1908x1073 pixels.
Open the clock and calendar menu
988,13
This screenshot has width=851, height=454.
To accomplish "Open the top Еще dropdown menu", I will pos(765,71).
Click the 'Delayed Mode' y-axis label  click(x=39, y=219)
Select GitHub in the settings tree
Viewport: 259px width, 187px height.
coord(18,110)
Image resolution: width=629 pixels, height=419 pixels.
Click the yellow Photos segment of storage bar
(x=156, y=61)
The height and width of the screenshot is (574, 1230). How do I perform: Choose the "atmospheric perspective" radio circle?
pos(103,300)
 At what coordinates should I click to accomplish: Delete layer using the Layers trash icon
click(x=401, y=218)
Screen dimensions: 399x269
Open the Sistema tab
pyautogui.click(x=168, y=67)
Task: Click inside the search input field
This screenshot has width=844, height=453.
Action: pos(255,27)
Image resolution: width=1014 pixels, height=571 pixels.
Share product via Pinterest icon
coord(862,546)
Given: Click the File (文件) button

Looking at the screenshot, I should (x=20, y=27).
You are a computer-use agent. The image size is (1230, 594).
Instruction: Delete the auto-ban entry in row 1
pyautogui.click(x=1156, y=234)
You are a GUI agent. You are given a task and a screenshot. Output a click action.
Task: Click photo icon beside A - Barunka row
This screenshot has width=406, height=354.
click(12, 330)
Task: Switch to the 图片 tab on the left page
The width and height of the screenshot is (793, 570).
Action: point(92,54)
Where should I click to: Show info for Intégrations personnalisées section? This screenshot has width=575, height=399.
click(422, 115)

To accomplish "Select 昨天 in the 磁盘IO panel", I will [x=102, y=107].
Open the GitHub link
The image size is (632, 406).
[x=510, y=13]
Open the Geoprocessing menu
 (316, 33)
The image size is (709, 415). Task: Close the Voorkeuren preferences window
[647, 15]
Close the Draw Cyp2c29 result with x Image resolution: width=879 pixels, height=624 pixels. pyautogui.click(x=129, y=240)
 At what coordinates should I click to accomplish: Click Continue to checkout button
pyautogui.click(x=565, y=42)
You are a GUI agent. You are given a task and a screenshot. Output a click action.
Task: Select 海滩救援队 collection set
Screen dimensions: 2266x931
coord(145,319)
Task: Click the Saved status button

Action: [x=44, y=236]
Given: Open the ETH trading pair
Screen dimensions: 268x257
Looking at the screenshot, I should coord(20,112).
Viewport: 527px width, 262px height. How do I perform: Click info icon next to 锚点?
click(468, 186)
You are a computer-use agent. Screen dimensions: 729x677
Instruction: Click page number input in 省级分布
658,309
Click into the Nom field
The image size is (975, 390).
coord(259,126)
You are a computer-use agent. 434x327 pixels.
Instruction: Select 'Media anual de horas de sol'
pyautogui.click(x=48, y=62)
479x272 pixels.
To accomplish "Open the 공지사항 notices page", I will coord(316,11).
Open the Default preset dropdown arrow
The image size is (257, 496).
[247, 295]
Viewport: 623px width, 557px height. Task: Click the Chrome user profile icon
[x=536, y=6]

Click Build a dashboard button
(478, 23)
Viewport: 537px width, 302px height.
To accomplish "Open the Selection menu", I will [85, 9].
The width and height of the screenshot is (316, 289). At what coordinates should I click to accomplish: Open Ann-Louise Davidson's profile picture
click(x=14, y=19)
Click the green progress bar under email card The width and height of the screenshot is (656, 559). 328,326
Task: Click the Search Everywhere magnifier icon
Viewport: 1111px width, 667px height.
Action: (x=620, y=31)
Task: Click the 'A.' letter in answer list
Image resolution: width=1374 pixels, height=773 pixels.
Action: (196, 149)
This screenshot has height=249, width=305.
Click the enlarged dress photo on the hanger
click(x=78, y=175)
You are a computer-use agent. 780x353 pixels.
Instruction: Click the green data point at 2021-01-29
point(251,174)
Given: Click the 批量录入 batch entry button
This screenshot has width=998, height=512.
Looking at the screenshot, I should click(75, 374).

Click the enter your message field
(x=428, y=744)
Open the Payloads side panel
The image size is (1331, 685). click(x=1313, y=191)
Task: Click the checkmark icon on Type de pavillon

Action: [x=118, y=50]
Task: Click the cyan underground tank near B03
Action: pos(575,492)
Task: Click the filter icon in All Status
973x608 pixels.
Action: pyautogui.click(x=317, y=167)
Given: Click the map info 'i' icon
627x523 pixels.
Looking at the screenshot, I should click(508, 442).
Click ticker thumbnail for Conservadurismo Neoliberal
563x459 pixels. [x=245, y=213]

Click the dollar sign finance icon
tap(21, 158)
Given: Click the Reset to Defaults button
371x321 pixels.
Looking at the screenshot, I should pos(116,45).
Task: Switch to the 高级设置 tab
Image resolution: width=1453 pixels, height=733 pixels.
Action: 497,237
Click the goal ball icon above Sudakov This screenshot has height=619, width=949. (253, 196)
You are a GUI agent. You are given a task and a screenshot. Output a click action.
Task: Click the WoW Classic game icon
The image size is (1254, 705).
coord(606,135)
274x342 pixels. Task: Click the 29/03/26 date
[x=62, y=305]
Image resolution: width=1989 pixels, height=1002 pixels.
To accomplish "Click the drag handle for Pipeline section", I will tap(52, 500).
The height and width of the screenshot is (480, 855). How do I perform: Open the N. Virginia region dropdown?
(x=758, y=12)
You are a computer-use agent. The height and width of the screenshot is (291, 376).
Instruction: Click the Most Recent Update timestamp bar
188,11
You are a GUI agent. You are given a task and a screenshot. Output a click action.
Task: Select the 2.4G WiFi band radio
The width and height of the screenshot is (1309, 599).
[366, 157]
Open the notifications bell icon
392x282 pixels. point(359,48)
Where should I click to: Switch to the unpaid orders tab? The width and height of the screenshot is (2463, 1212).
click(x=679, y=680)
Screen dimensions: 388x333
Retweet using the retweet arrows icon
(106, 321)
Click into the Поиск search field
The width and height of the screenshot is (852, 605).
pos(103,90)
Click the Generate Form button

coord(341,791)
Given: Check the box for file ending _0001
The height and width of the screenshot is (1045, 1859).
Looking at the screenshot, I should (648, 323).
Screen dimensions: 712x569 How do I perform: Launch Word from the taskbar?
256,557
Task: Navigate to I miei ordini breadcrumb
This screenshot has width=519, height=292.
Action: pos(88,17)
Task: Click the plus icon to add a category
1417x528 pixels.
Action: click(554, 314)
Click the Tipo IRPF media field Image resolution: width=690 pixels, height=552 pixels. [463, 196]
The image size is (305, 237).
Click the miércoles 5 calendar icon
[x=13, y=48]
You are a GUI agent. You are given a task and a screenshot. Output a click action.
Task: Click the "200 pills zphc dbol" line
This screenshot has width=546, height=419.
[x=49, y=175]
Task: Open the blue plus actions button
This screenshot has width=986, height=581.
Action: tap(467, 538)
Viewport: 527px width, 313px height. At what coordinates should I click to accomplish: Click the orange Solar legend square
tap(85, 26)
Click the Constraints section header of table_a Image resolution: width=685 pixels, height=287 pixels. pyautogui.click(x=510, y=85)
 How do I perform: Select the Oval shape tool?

---------------

Format every line of the rows above as a Markdown table with two columns, Number and Line, leaving out blank lines.

| Number | Line |
|---|---|
| 1 | 1908x1073 pixels. |
| 2 | Open the clock and calendar menu |
| 3 | 988,13 |
| 4 | This screenshot has width=851, height=454. |
| 5 | To accomplish "Open the top Еще dropdown menu", I will pos(765,71). |
| 6 | Click the 'Delayed Mode' y-axis label  click(x=39, y=219) |
| 7 | Select GitHub in the settings tree |
| 8 | Viewport: 259px width, 187px height. |
| 9 | coord(18,110) |
| 10 | Image resolution: width=629 pixels, height=419 pixels. |
| 11 | Click the yellow Photos segment of storage bar |
| 12 | (x=156, y=61) |
| 13 | The height and width of the screenshot is (574, 1230). How do I perform: Choose the "atmospheric perspective" radio circle? |
| 14 | pos(103,300) |
| 15 |  At what coordinates should I click to accomplish: Delete layer using the Layers trash icon |
| 16 | click(x=401, y=218) |
| 17 | Screen dimensions: 399x269 |
| 18 | Open the Sistema tab |
| 19 | pyautogui.click(x=168, y=67) |
| 20 | Task: Click inside the search input field |
| 21 | This screenshot has width=844, height=453. |
| 22 | Action: pos(255,27) |
| 23 | Image resolution: width=1014 pixels, height=571 pixels. |
| 24 | Share product via Pinterest icon |
| 25 | coord(862,546) |
| 26 | Given: Click the File (文件) button |
| 27 | Looking at the screenshot, I should (x=20, y=27). |
| 28 | You are a computer-use agent. The image size is (1230, 594). |
| 29 | Instruction: Delete the auto-ban entry in row 1 |
| 30 | pyautogui.click(x=1156, y=234) |
| 31 | You are a GUI agent. You are given a task and a screenshot. Output a click action. |
| 32 | Task: Click photo icon beside A - Barunka row |
| 33 | This screenshot has width=406, height=354. |
| 34 | click(12, 330) |
| 35 | Task: Switch to the 图片 tab on the left page |
| 36 | The width and height of the screenshot is (793, 570). |
| 37 | Action: point(92,54) |
| 38 | Where should I click to: Show info for Intégrations personnalisées section? This screenshot has width=575, height=399. |
| 39 | click(422, 115) |
| 40 | To accomplish "Select 昨天 in the 磁盘IO panel", I will [x=102, y=107]. |
| 41 | Open the GitHub link |
| 42 | The image size is (632, 406). |
| 43 | [x=510, y=13] |
| 44 | Open the Geoprocessing menu |
| 45 |  (316, 33) |
| 46 | The image size is (709, 415). Task: Close the Voorkeuren preferences window |
| 47 | [647, 15] |
| 48 | Close the Draw Cyp2c29 result with x Image resolution: width=879 pixels, height=624 pixels. pyautogui.click(x=129, y=240) |
| 49 |  At what coordinates should I click to accomplish: Click Continue to checkout button |
| 50 | pyautogui.click(x=565, y=42) |
| 51 | You are a GUI agent. You are given a task and a screenshot. Output a click action. |
| 52 | Task: Select 海滩救援队 collection set |
| 53 | Screen dimensions: 2266x931 |
| 54 | coord(145,319) |
| 55 | Task: Click the Saved status button |
| 56 | Action: [x=44, y=236] |
| 57 | Given: Open the ETH trading pair |
| 58 | Screen dimensions: 268x257 |
| 59 | Looking at the screenshot, I should coord(20,112). |
| 60 | Viewport: 527px width, 262px height. How do I perform: Click info icon next to 锚点? |
| 61 | click(468, 186) |
| 62 | You are a computer-use agent. Screen dimensions: 729x677 |
| 63 | Instruction: Click page number input in 省级分布 |
| 64 | 658,309 |
| 65 | Click into the Nom field |
| 66 | The image size is (975, 390). |
| 67 | coord(259,126) |
| 68 | You are a computer-use agent. 434x327 pixels. |
| 69 | Instruction: Select 'Media anual de horas de sol' |
| 70 | pyautogui.click(x=48, y=62) |
| 71 | 479x272 pixels. |
| 72 | To accomplish "Open the 공지사항 notices page", I will coord(316,11). |
| 73 | Open the Default preset dropdown arrow |
| 74 | The image size is (257, 496). |
| 75 | [247, 295] |
| 76 | Viewport: 623px width, 557px height. Task: Click the Chrome user profile icon |
| 77 | [x=536, y=6] |
| 78 | Click Build a dashboard button |
| 79 | (478, 23) |
| 80 | Viewport: 537px width, 302px height. |
| 81 | To accomplish "Open the Selection menu", I will [85, 9]. |
| 82 | The width and height of the screenshot is (316, 289). At what coordinates should I click to accomplish: Open Ann-Louise Davidson's profile picture |
| 83 | click(x=14, y=19) |
| 84 | Click the green progress bar under email card The width and height of the screenshot is (656, 559). 328,326 |
| 85 | Task: Click the Search Everywhere magnifier icon |
| 86 | Viewport: 1111px width, 667px height. |
| 87 | Action: (x=620, y=31) |
| 88 | Task: Click the 'A.' letter in answer list |
| 89 | Image resolution: width=1374 pixels, height=773 pixels. |
| 90 | Action: (196, 149) |
| 91 | This screenshot has height=249, width=305. |
| 92 | Click the enlarged dress photo on the hanger |
| 93 | click(x=78, y=175) |
| 94 | You are a computer-use agent. 780x353 pixels. |
| 95 | Instruction: Click the green data point at 2021-01-29 |
| 96 | point(251,174) |
| 97 | Given: Click the 批量录入 batch entry button |
| 98 | This screenshot has width=998, height=512. |
| 99 | Looking at the screenshot, I should click(75, 374). |
| 100 | Click the enter your message field |
| 101 | (x=428, y=744) |
| 102 | Open the Payloads side panel |
| 103 | The image size is (1331, 685). click(x=1313, y=191) |
| 104 | Task: Click the checkmark icon on Type de pavillon |
| 105 | Action: [x=118, y=50] |
| 106 | Task: Click the cyan underground tank near B03 |
| 107 | Action: pos(575,492) |
| 108 | Task: Click the filter icon in All Status |
| 109 | 973x608 pixels. |
| 110 | Action: pyautogui.click(x=317, y=167) |
| 111 | Given: Click the map info 'i' icon |
| 112 | 627x523 pixels. |
| 113 | Looking at the screenshot, I should click(508, 442). |
| 114 | Click ticker thumbnail for Conservadurismo Neoliberal |
| 115 | 563x459 pixels. [x=245, y=213] |
| 116 | Click the dollar sign finance icon |
| 117 | tap(21, 158) |
| 118 | Given: Click the Reset to Defaults button |
| 119 | 371x321 pixels. |
| 120 | Looking at the screenshot, I should pos(116,45). |
| 121 | Task: Switch to the 高级设置 tab |
| 122 | Image resolution: width=1453 pixels, height=733 pixels. |
| 123 | Action: 497,237 |
| 124 | Click the goal ball icon above Sudakov This screenshot has height=619, width=949. (253, 196) |
| 125 | You are a GUI agent. You are given a task and a screenshot. Output a click action. |
| 126 | Task: Click the WoW Classic game icon |
| 127 | The image size is (1254, 705). |
| 128 | coord(606,135) |
| 129 | 274x342 pixels. Task: Click the 29/03/26 date |
| 130 | [x=62, y=305] |
| 131 | Image resolution: width=1989 pixels, height=1002 pixels. |
| 132 | To accomplish "Click the drag handle for Pipeline section", I will tap(52, 500). |
| 133 | The height and width of the screenshot is (480, 855). How do I perform: Open the N. Virginia region dropdown? |
| 134 | (x=758, y=12) |
| 135 | You are a computer-use agent. The height and width of the screenshot is (291, 376). |
| 136 | Instruction: Click the Most Recent Update timestamp bar |
| 137 | 188,11 |
| 138 | You are a GUI agent. You are given a task and a screenshot. Output a click action. |
| 139 | Task: Select the 2.4G WiFi band radio |
| 140 | The width and height of the screenshot is (1309, 599). |
| 141 | [366, 157] |
| 142 | Open the notifications bell icon |
| 143 | 392x282 pixels. point(359,48) |
| 144 | Where should I click to: Switch to the unpaid orders tab? The width and height of the screenshot is (2463, 1212). |
| 145 | click(x=679, y=680) |
| 146 | Screen dimensions: 388x333 |
| 147 | Retweet using the retweet arrows icon |
| 148 | (106, 321) |
| 149 | Click into the Поиск search field |
| 150 | The width and height of the screenshot is (852, 605). |
| 151 | pos(103,90) |
| 152 | Click the Generate Form button |
| 153 | coord(341,791) |
| 154 | Given: Check the box for file ending _0001 |
| 155 | The height and width of the screenshot is (1045, 1859). |
| 156 | Looking at the screenshot, I should (648, 323). |
| 157 | Screen dimensions: 712x569 How do I perform: Launch Word from the taskbar? |
| 158 | 256,557 |
| 159 | Task: Navigate to I miei ordini breadcrumb |
| 160 | This screenshot has width=519, height=292. |
| 161 | Action: pos(88,17) |
| 162 | Task: Click the plus icon to add a category |
| 163 | 1417x528 pixels. |
| 164 | Action: click(554, 314) |
| 165 | Click the Tipo IRPF media field Image resolution: width=690 pixels, height=552 pixels. [463, 196] |
| 166 | The image size is (305, 237). |
| 167 | Click the miércoles 5 calendar icon |
| 168 | [x=13, y=48] |
| 169 | You are a GUI agent. You are given a task and a screenshot. Output a click action. |
| 170 | Task: Click the "200 pills zphc dbol" line |
| 171 | This screenshot has width=546, height=419. |
| 172 | [x=49, y=175] |
| 173 | Task: Open the blue plus actions button |
| 174 | This screenshot has width=986, height=581. |
| 175 | Action: tap(467, 538) |
| 176 | Viewport: 527px width, 313px height. At what coordinates should I click to accomplish: Click the orange Solar legend square |
| 177 | tap(85, 26) |
| 178 | Click the Constraints section header of table_a Image resolution: width=685 pixels, height=287 pixels. pyautogui.click(x=510, y=85) |
| 179 |  How do I perform: Select the Oval shape tool? |